SOA, by its very nature, encourages a highly decentralized, loosely coupled approach to management. That's why it often is a difficult fit within organizations that attempt to shoe-horn "SOA" approaches into rigid, hidebound corporate cultures.
Progress Software's Hub Vandervoort recently published an ebook, Socially Oriented Architecture, that talks about the role of management and corporate culture in SOA success.
ebizQ colleague Beth Gold-Bernstein recently spoke with Hub about his observations, in which he points out that "the worst failures in SOA that I’ve seen have been those where they try to employ a very federated environment and capitalize on reusing services in other domains and so forth, but then they try to manage it with absolute hierarchy. Because what you find is that the domain members tend to want to secede from the union, so to speak."

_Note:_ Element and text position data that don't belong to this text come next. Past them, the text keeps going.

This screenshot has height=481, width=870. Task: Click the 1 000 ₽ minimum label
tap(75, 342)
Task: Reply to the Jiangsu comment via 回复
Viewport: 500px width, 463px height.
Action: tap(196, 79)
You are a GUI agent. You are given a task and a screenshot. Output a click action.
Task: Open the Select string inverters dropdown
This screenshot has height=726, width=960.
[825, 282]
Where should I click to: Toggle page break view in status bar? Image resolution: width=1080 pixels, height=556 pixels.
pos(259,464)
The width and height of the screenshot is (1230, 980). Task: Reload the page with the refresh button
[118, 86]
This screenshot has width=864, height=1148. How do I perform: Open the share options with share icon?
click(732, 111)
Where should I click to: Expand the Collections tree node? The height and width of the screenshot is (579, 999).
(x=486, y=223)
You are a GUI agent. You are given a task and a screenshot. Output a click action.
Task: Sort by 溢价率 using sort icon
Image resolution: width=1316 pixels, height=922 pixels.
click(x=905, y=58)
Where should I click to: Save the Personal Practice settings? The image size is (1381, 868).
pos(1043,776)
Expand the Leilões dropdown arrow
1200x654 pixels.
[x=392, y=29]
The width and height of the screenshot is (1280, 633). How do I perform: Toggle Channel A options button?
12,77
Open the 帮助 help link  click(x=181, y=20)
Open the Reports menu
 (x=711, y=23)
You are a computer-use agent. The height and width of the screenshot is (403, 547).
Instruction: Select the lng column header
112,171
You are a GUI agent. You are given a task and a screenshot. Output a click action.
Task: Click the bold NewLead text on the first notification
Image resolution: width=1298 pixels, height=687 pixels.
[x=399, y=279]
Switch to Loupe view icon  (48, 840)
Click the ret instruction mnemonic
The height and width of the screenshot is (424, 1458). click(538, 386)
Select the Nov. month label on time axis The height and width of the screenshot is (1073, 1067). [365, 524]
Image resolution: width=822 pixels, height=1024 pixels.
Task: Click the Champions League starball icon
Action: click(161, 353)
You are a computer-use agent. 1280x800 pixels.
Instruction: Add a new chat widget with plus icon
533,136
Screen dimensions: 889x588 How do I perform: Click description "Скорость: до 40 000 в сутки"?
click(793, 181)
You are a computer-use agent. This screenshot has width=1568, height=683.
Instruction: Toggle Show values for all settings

The bottom line is trust and commitment have to replace command and control for SOA to be successful in organizations, Hub explains. "In the experience we’ve had in rolling out now over 400 ESBs and very large SOA infrastructures, that attempt to approach multiparty interactions at a very large scale, what we’re realizing is there is as much a need for figuring out how to get the people in those various communities and different organization structures to work together in a harmonized way," he says.
"We use the word 'governance' a lot but your SOA needs a way of interacting socially so that all the people who own their various bits of the SOA can work together."